=== Information supplied ===

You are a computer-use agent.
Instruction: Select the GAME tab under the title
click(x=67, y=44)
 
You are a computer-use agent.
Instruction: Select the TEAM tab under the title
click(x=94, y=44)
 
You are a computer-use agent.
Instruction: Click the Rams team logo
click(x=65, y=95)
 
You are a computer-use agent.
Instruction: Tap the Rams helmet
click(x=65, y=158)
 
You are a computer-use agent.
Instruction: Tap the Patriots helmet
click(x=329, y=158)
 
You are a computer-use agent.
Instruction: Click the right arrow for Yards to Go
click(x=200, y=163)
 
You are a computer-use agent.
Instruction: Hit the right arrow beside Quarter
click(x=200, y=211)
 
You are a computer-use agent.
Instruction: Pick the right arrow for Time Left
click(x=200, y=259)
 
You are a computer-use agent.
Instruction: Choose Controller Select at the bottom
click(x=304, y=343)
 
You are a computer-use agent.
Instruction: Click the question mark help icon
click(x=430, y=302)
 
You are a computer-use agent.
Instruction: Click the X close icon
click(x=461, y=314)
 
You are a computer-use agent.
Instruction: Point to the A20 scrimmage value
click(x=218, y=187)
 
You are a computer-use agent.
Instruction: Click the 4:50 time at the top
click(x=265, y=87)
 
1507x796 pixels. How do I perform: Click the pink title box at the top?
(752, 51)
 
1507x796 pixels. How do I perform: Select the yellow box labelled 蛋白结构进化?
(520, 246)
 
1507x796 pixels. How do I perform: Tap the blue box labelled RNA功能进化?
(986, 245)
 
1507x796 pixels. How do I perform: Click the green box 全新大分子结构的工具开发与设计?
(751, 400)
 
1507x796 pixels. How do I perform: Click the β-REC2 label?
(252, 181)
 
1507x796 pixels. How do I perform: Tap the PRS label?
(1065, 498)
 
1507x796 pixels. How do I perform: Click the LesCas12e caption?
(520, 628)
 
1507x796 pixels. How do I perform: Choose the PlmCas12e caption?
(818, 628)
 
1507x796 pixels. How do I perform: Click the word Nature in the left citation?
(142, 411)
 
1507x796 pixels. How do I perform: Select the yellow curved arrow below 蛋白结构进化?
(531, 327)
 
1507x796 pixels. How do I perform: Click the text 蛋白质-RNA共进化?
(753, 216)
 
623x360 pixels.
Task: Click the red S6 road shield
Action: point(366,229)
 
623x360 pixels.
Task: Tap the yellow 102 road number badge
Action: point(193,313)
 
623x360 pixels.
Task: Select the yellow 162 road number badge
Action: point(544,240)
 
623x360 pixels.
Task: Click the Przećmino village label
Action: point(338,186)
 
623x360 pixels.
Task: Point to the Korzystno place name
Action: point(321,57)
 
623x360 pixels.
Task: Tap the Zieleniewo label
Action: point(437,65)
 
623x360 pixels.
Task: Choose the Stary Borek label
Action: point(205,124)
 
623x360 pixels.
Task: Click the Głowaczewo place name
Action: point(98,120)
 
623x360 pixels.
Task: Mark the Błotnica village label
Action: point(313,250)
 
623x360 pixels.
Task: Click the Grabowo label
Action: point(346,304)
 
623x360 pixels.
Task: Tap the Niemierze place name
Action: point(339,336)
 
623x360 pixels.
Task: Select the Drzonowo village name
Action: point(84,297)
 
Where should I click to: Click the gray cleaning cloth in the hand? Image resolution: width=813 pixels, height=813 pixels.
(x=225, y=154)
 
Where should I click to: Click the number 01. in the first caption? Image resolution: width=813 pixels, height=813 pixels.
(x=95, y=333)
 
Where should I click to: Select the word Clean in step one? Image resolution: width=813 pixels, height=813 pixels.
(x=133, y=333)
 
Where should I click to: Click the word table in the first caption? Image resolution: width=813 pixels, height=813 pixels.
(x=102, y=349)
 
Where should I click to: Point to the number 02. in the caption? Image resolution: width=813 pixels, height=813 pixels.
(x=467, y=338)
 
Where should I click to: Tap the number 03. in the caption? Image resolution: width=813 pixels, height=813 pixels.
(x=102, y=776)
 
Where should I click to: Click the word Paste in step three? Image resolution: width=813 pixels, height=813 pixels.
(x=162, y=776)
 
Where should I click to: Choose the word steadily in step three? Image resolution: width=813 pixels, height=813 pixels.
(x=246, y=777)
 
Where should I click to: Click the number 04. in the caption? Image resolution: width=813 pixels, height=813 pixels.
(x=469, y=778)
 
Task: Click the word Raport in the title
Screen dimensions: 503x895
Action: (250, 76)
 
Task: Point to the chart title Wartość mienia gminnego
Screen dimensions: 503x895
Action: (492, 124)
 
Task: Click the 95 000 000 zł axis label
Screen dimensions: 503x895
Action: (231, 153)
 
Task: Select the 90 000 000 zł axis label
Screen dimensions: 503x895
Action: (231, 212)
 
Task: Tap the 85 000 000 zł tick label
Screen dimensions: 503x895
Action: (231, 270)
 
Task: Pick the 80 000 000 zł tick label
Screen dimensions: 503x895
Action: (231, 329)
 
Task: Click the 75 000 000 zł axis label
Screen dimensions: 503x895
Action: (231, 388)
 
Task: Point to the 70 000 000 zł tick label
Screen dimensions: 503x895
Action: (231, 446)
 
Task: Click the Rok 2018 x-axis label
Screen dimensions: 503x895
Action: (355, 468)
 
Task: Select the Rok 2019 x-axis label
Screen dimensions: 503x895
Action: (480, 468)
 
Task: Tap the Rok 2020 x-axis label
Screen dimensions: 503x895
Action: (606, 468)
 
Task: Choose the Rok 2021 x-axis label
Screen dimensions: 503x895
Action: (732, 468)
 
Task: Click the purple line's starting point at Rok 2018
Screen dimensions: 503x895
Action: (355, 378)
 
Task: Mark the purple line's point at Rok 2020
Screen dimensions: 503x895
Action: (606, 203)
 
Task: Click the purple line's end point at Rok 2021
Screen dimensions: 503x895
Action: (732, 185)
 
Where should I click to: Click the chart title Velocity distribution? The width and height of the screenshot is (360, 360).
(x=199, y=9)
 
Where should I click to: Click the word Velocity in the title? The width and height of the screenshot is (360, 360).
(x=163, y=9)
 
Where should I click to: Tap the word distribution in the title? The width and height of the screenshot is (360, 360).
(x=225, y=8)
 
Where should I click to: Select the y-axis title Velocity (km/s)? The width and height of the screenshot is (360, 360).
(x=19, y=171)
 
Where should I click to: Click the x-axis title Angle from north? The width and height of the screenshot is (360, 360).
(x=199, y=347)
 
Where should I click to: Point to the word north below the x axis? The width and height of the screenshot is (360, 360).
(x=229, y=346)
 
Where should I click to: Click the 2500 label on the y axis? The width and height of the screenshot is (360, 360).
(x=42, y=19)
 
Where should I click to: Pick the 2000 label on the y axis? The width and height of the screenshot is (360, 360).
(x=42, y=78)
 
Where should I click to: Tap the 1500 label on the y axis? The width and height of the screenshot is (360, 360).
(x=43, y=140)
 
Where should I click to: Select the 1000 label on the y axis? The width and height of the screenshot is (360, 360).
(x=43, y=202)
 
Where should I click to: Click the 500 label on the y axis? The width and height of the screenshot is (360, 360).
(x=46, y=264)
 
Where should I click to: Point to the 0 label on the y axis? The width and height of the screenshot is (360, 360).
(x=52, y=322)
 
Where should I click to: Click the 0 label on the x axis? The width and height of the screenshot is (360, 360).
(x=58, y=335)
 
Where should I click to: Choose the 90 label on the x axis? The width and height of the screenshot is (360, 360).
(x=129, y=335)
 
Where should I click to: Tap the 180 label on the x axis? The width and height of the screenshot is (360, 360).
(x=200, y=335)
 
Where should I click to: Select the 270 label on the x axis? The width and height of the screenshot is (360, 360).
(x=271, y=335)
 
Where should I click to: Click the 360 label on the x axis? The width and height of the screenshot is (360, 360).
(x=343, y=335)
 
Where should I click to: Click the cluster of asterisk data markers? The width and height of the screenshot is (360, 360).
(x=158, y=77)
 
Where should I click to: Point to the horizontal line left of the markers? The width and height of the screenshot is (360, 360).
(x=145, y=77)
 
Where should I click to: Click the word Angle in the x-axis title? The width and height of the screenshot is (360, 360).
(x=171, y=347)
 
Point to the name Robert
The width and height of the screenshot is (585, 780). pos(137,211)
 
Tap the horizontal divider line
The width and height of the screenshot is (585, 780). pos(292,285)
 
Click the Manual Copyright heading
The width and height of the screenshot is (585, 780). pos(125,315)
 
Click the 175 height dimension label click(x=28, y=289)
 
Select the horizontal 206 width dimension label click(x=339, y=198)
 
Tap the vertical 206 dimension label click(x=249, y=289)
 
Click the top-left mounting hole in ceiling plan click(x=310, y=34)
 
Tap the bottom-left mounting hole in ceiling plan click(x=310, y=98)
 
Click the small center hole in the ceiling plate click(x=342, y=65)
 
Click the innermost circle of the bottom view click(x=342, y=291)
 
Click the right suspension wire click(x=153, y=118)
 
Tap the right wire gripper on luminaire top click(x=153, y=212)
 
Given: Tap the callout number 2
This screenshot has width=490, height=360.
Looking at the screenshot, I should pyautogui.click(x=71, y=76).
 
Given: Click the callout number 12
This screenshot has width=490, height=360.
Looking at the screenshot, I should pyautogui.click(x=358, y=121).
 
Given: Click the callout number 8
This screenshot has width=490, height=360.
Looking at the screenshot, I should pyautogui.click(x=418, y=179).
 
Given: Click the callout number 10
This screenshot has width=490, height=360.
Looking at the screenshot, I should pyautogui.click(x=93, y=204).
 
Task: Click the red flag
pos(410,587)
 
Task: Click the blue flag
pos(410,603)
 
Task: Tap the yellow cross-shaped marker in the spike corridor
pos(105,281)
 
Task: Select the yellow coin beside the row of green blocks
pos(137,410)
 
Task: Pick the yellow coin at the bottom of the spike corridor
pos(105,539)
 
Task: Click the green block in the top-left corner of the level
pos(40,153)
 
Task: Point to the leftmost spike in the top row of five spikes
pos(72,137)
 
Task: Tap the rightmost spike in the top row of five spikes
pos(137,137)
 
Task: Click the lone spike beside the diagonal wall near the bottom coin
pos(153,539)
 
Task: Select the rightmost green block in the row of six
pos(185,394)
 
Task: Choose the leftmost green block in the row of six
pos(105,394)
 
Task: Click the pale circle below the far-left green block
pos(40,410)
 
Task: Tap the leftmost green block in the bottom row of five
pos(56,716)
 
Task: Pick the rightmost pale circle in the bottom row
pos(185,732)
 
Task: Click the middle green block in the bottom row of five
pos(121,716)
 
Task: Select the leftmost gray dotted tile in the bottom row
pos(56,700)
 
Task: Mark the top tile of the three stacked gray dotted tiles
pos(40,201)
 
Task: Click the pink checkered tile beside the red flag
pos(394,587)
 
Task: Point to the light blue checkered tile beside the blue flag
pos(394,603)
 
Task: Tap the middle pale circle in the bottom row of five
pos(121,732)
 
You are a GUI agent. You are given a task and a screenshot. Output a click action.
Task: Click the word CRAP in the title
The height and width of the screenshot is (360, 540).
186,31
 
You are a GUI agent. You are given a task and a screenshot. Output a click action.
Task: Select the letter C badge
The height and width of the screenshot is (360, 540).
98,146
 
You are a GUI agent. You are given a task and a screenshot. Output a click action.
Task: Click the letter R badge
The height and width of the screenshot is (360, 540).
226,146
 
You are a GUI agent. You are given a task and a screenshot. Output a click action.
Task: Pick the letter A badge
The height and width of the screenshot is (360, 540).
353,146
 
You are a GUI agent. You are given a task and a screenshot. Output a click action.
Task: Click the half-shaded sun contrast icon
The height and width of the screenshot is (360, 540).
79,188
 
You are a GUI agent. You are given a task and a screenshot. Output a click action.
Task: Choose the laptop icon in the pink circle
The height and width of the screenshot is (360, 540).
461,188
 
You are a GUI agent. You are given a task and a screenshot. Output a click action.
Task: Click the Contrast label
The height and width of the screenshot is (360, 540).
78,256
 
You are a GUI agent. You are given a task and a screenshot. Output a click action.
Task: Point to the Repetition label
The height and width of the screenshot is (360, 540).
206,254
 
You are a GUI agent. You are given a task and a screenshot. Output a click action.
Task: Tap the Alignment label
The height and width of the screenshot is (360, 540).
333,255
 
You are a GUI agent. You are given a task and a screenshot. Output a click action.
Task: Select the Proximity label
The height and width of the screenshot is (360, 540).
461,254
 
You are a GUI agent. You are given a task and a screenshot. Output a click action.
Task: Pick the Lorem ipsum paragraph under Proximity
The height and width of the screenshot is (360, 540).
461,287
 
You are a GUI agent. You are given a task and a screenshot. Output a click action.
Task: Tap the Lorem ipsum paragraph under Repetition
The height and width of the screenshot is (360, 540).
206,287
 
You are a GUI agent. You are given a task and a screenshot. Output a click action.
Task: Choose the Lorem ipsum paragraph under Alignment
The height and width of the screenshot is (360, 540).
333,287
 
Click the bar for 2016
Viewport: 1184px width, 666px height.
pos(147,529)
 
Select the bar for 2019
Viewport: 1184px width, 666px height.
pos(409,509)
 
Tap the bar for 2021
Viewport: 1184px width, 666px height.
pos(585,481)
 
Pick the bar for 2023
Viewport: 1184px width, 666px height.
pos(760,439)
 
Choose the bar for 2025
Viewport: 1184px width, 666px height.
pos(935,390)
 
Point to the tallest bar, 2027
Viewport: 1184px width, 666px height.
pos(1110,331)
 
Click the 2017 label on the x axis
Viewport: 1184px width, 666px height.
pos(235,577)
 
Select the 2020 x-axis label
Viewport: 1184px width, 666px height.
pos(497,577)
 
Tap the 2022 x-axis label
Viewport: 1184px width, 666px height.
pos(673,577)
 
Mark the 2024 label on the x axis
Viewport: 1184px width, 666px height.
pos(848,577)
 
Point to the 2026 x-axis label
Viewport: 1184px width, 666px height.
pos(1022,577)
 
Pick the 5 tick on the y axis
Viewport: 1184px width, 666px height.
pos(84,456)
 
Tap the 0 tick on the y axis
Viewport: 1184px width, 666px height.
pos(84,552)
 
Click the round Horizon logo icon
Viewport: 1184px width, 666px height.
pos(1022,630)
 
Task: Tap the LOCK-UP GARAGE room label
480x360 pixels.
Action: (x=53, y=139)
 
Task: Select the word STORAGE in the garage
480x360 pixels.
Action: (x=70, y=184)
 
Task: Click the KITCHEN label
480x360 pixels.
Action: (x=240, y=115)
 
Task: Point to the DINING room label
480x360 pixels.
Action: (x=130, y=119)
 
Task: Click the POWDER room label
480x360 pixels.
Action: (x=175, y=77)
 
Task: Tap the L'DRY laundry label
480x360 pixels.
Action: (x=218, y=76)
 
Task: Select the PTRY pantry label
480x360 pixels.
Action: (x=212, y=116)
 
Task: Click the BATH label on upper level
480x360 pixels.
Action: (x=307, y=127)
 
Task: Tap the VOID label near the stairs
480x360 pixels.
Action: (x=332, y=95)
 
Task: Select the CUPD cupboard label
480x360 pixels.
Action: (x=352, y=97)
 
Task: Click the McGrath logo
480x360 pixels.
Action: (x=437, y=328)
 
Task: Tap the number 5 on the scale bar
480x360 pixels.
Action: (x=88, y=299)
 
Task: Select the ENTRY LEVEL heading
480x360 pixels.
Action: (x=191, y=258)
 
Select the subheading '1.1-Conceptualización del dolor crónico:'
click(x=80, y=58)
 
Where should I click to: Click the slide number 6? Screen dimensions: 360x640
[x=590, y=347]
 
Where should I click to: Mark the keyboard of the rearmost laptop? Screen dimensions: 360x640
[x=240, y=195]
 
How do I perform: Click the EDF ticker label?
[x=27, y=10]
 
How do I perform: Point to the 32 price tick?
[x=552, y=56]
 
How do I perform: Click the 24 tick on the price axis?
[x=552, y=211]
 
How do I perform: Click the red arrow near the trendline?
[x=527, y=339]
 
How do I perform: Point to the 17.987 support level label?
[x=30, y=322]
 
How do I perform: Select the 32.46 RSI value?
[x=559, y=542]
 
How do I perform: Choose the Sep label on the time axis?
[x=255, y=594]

===

■ Work required ■
Please rewrite the lines from the one holding "1507x796 pixels. How do I perform: Click the word" through the one holding "(x=133, y=333)", inclusive, substituting "marker" for "badge" and leaving everything else as it is.

■ Reply to the task ■
1507x796 pixels. How do I perform: Click the word Nature in the left citation?
(142, 411)
 
1507x796 pixels. How do I perform: Select the yellow curved arrow below 蛋白结构进化?
(531, 327)
 
1507x796 pixels. How do I perform: Click the text 蛋白质-RNA共进化?
(753, 216)
 
623x360 pixels.
Task: Click the red S6 road shield
Action: point(366,229)
 
623x360 pixels.
Task: Tap the yellow 102 road number marker
Action: point(193,313)
 
623x360 pixels.
Task: Select the yellow 162 road number marker
Action: point(544,240)
 
623x360 pixels.
Task: Click the Przećmino village label
Action: point(338,186)
 
623x360 pixels.
Task: Point to the Korzystno place name
Action: point(321,57)
 
623x360 pixels.
Task: Tap the Zieleniewo label
Action: point(437,65)
 
623x360 pixels.
Task: Choose the Stary Borek label
Action: point(205,124)
 
623x360 pixels.
Task: Click the Głowaczewo place name
Action: point(98,120)
 
623x360 pixels.
Task: Mark the Błotnica village label
Action: point(313,250)
 
623x360 pixels.
Task: Click the Grabowo label
Action: point(346,304)
 
623x360 pixels.
Task: Tap the Niemierze place name
Action: point(339,336)
 
623x360 pixels.
Task: Select the Drzonowo village name
Action: point(84,297)
 
Where should I click to: Click the gray cleaning cloth in the hand? Image resolution: width=813 pixels, height=813 pixels.
(x=225, y=154)
 
Where should I click to: Click the number 01. in the first caption? Image resolution: width=813 pixels, height=813 pixels.
(x=95, y=333)
 
Where should I click to: Select the word Clean in step one? Image resolution: width=813 pixels, height=813 pixels.
(x=133, y=333)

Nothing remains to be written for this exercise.